As of 2017/01/19, here is the list of programs the run_smc.sh keeps running:
- Programs requiring database or Java Message System access:
- JMS2RDB -- for log messages
- alarm_messager -- sends annunciated alarms to slack
- alarmsounder -- makes a sound on a web page if annunciated alarm happens, if someone has the web page up
- Other programs:
- AlarmSumsIoc -- IOC used for alarm sum calculation
- ArPurityIoc -- IOC used for purity monitors (do we still need this?)
- BeamDataIoc -- IOC used for beam data
- CryoIoc -- IOC used for cryo data
- GangliaIoc -- IOC used for ganglia data from DAQ and ComputerStatus
- GangliaMonitorToEPICS -- monitors Ganglia and updates EPICS variables quickly
- InFluxDBIoc -- IOC for CRT data
- java-opc-client -- imports Cryo data to a text file
- snmpIoc -- The IOC for the Wiener power supply channels and other soft channel
- CaputServer -- for receiving values for ArPurity [no longer used]
All of these are currently run in "screen" sessions. (See man screen.)
You can get a list of all the processes running under screen by using "screen -ls" as uboonesmc@ubdaq-prod-smc
In the event that ubdaq-prod-smc is down for some reason, this script will run just as well on smc2. Take care not to run the same processes on more than one host.
The script slowmoncon/apps/ubdaq-prod-smc_run/run_ws01.sh is analogous to run_smc.sh but for starting any slowmoncon background program that should always be running on ws01. Currently the only such program is the PDU IOC.
In the event that ubdaq-prod-ws01 is down for some reason, this script will run just as well on ws02. Take care not to run the same processes on more than one host.
The correct crontab settings for the uboonesmc account on ubdaq-prod-smc are in slowmoncon/apps/ubdaq-prod-smc_run/crontab. This crontab should only be used for the uboonesmc account on ubdaq-prod-smc. Any other use will cause confusion from conflicting programs.

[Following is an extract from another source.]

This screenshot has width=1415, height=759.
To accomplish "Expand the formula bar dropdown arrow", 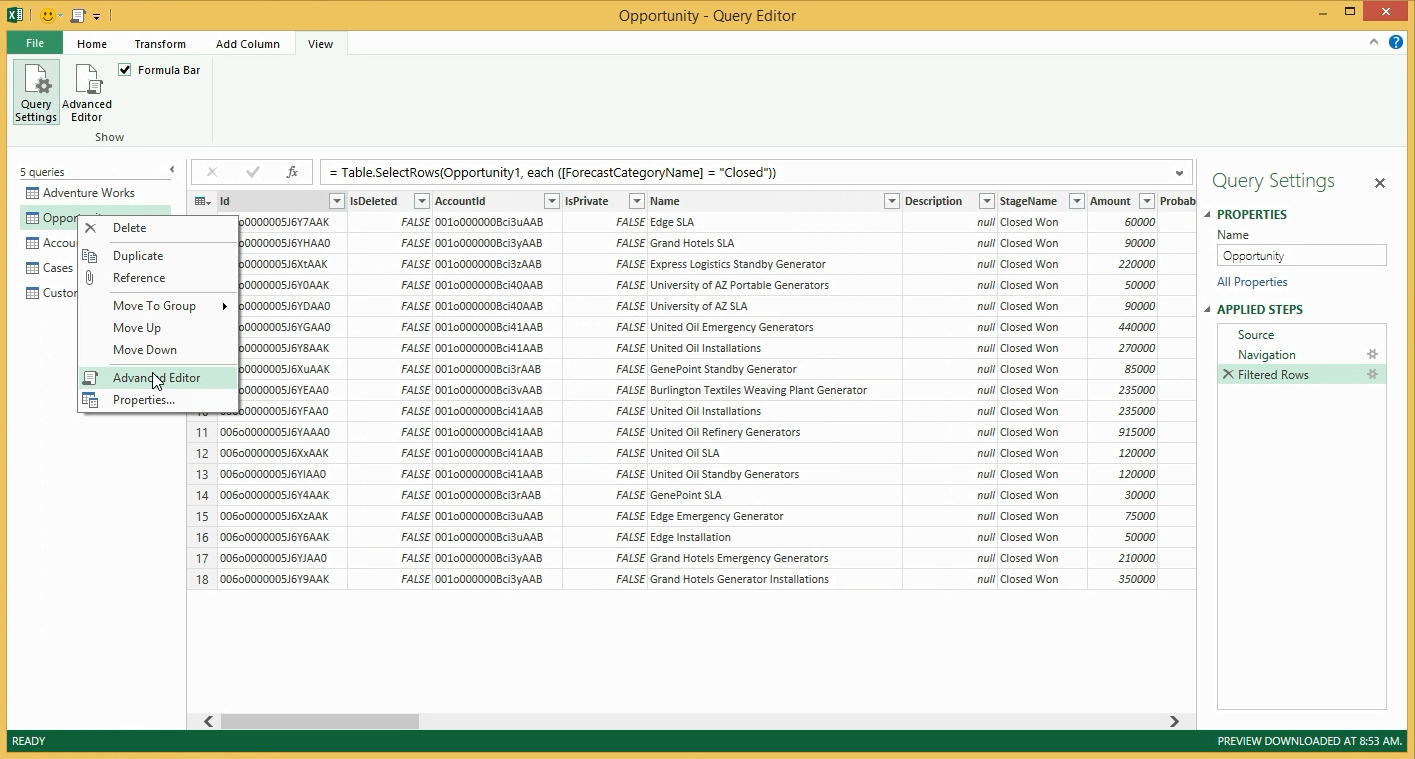I will (1180, 173).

As of 2015/07/17, here is a list of things done by crontab:
- script that keeps everything running that should keep running, once every 2 minutes * script that reads the weather data, once every 2 minutes * script that reads the beam data, once every 2 minutes * script that reads the cryo data from a text file in ~bcarls/javaOPCClientLArTF, once every 2 minutes * script that reads the ganglia data, once every minute. (This may be replaced by a continuously running server with very low latency in the future.)
switching slowmon processes to a different host¶
If the slowmon processes have to be switched to a different host for some reason, it is simply a matter of removing the crontab for user uboonesmc on smc (to keep processes from being restarted -- see crontab above), stopping all the running processes (see run_smc.sh above), and then installing the crontab under the uboonesmc account on some other machine. If the database is moved off of ubdaq-prod-smc too (e.g., if ubdaq-prod-smc has simply died), then see also "switching to a different master database server" below.

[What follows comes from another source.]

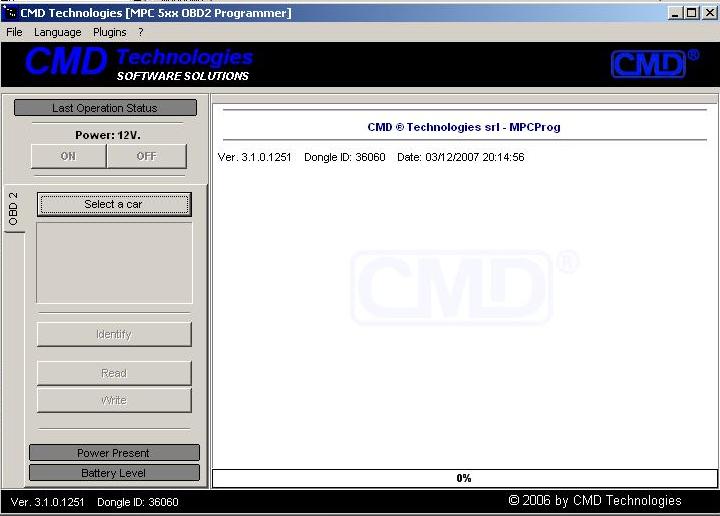The width and height of the screenshot is (720, 516).
Task: Click the Write button
Action: 114,400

On the computer on which you want to stop slowmon processes (e.g., ubdaq-prod-smc), do
uboonesmc@ubdaq-prod-smc $ crontab -r
Stopping slowmon processes
- First, stop archiver cleanly by pointing any browser to http://ubdaq-prod-smc:5912/main. Then change "main" to "stop" in the previous URL. Then close that window so you don't accidentally reload and kill the archiver later.
- Then as the uboonesmc user on ubdaq-prod-smc do
uboonesmc@ubdaq-prod-smc $ screen -ls
- Issue "kill" for each process number listed in the screen output. Then repeat "screen -ls" to confirm they are all down.
Starting up on a different server
Log into uboonesmc@(new host) and install the appropriate crontab there. E.g., if starting on near2, do
uboonesmc@ubdaq-prod-near2 $ crontab ~/slowmoncon/apps/ubdaq-prod-smc_run/crontab
Within 2 minutes the crontab should run the run_smc.sh command on that machine and start all processes. (You can run it manually if you're impatient, as described in the run_smc.sh section above.)
switching to a different master database server¶
There are three servers that need access to the SQL database. They each have a configuration file. All you have to do is replace the host name in each file. Go to the slowmoncon/apps directory in the uboonsmc account and edit these three files:
Each should have exactly one uncommented line with the string "url=jdbc:postgresql://smc-priv/slowmoncon_alarm" in it. Change the hostname following "//" in each file. Then restart the archiver, alarmserver, and JMS2RDB processes. The easiest way to do this is to do "screen -ls" to see the process numbers and then kill those processes. (However, there is a nicer way to stop the archiver described in "starting up on a different server" above.)
See also elog entries 38903, 38928, and 38962.
Updating CSS to point to the right database host:¶
The CSS also needs some updating after doing the above changes. Once all is done, before restarting the CSS GUI, we need to edit the CSS preferences and change any reference to "smc-priv:61616" to the new database server (for example, "near2-priv:61616") and then restart the CSS GUI with correct settings. Without doing this the shifter will keep getting the "server timeout" errors due to not looking at the right JMS server. The changes should be made in "Preferences" under the CSS "Edit" menu.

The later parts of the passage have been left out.